* **Exercise aim**
What is the number of lines in the data that hold the string "Podziałką"? Reply with that number only.

* **Data excerpts**
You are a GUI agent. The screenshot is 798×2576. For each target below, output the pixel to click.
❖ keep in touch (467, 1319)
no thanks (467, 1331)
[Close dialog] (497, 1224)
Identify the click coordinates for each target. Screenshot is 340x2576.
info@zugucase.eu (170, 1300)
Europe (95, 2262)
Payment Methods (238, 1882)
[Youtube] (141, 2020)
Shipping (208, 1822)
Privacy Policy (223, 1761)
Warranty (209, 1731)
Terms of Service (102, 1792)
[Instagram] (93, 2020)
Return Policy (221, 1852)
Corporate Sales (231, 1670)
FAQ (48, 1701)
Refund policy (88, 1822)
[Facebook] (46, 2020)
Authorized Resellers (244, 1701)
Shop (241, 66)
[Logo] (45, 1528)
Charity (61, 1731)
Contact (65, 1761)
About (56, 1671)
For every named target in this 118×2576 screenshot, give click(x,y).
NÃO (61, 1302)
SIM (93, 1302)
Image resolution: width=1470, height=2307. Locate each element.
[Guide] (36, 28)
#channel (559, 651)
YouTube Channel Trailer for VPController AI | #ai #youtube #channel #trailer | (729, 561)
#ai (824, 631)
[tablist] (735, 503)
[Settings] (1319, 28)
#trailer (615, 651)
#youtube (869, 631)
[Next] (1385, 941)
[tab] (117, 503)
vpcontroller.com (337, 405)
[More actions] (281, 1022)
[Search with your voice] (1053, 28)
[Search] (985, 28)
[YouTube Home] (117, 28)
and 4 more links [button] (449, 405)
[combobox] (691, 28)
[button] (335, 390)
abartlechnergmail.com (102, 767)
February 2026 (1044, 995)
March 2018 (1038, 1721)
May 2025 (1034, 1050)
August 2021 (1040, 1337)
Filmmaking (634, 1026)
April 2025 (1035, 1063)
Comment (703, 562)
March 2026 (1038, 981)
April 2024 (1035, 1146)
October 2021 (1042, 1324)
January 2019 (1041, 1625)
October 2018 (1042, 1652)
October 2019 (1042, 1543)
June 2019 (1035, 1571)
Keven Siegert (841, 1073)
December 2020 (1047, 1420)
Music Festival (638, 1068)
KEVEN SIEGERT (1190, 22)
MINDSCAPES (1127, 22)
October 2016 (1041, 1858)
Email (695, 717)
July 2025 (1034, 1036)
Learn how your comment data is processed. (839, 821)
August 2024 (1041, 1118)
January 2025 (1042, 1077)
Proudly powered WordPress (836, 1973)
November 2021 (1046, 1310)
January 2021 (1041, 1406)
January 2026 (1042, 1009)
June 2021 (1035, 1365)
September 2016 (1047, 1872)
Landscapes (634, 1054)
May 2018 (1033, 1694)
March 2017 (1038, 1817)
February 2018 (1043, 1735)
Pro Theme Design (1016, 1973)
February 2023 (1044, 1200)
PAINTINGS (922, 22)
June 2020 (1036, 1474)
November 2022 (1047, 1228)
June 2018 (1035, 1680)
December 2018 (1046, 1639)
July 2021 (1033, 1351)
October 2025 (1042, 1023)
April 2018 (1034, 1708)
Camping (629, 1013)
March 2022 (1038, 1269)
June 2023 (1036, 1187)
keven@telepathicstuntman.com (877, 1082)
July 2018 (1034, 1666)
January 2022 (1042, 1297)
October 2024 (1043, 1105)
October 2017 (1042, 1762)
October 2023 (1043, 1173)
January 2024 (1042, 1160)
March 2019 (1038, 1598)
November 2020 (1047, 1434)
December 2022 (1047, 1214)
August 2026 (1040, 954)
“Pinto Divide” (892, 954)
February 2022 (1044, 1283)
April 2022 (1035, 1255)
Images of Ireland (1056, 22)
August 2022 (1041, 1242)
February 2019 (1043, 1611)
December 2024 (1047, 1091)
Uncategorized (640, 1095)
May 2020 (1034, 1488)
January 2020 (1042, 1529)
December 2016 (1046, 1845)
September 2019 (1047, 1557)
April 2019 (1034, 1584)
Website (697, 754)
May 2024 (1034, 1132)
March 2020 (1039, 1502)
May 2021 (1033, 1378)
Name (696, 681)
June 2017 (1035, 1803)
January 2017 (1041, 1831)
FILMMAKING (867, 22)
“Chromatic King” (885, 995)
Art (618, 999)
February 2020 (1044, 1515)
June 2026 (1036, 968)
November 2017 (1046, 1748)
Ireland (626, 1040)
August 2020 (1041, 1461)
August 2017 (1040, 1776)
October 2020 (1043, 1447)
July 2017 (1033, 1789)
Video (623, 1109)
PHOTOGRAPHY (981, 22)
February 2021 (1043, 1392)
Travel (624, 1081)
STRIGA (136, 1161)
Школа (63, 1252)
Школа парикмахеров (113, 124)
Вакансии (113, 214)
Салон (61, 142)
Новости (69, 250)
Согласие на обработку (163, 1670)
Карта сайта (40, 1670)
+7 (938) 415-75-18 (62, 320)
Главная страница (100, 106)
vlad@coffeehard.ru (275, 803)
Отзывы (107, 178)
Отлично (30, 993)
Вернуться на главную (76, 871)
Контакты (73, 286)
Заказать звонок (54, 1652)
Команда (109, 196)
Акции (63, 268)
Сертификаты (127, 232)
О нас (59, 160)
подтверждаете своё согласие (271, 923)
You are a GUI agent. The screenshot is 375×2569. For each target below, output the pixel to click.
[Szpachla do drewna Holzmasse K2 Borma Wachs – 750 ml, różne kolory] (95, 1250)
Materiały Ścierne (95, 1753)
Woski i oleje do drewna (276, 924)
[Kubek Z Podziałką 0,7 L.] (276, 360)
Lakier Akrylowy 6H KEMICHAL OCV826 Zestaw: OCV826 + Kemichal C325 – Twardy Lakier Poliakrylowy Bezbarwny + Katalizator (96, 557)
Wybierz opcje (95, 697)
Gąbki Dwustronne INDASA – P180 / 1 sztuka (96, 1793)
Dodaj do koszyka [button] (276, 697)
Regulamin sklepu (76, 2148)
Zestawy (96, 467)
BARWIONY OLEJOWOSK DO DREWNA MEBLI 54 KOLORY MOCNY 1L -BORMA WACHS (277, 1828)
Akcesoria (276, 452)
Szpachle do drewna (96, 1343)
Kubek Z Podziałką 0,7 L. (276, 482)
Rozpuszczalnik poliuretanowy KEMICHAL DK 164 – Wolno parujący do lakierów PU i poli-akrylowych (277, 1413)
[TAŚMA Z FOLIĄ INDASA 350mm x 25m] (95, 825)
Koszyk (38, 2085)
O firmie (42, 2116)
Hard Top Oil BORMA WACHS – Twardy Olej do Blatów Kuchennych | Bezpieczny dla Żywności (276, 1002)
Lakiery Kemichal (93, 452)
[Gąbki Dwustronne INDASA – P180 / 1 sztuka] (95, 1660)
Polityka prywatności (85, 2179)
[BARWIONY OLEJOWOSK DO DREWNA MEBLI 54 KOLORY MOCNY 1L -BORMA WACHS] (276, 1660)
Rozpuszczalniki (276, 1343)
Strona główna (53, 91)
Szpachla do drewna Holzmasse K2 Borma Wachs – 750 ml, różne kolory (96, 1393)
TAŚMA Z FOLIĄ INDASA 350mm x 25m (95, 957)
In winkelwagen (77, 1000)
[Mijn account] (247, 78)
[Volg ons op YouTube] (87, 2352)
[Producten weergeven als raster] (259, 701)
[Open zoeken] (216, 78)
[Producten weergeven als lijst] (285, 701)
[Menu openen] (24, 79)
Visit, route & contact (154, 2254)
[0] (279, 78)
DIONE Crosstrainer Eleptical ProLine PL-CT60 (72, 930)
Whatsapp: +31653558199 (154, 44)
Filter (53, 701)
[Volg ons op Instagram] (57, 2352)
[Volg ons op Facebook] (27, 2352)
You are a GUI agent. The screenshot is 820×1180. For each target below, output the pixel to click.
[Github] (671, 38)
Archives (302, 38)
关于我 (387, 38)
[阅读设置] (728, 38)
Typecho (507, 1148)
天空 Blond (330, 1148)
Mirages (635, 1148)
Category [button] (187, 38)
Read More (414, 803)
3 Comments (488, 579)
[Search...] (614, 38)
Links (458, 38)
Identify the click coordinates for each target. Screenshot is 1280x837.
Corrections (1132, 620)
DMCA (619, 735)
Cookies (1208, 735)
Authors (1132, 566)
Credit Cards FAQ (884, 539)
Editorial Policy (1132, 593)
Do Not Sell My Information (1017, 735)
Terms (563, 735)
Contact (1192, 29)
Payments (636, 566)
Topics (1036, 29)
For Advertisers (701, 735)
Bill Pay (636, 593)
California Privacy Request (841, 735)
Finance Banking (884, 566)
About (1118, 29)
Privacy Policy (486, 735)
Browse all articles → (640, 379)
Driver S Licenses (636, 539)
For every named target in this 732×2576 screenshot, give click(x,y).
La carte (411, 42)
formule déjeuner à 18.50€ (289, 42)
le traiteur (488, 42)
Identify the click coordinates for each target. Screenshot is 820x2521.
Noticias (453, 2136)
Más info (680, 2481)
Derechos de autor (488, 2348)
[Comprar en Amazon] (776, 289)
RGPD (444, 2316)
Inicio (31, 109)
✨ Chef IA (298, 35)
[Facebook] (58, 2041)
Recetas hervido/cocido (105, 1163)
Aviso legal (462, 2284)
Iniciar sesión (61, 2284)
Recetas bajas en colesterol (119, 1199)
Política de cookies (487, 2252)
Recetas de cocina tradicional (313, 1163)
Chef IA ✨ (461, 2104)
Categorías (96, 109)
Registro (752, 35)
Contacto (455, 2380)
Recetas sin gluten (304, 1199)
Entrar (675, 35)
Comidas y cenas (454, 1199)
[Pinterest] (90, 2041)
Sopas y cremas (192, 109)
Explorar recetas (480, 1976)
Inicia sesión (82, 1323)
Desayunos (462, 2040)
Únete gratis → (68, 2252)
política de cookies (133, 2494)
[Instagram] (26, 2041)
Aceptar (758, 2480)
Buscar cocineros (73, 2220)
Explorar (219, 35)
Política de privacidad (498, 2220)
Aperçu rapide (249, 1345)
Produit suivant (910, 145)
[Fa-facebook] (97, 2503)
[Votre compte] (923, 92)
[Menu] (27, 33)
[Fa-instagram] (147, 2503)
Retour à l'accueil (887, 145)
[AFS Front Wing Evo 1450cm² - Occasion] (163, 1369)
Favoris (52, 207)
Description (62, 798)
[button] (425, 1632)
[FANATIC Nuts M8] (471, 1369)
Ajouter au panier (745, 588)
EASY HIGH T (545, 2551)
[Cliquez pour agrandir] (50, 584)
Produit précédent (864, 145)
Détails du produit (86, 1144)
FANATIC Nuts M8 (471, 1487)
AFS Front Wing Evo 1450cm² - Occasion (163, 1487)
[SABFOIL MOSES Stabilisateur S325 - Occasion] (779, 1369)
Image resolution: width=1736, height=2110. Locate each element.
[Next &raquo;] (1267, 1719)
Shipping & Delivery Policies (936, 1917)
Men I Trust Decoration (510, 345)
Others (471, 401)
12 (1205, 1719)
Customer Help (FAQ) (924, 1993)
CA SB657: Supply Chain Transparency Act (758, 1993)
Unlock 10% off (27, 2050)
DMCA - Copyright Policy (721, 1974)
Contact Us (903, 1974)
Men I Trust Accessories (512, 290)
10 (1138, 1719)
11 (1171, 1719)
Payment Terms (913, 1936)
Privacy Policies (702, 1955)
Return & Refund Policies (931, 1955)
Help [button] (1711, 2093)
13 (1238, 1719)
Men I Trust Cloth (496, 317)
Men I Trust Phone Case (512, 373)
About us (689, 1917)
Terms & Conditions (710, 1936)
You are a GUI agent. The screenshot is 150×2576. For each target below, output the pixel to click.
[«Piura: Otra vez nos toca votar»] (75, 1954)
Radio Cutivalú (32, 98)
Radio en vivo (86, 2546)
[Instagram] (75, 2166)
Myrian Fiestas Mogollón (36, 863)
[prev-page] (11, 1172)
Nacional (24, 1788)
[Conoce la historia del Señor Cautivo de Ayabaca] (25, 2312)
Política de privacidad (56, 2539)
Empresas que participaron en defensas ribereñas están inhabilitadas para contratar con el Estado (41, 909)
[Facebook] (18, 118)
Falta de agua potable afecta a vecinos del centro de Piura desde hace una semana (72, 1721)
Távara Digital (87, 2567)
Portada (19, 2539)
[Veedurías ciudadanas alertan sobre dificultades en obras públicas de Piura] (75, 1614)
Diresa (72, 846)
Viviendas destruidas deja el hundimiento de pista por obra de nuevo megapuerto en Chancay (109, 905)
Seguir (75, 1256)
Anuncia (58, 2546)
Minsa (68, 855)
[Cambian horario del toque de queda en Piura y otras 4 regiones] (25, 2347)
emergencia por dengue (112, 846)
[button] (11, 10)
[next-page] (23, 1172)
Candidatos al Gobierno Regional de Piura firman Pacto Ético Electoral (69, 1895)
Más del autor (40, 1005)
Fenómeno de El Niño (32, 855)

* **Exercise result**
2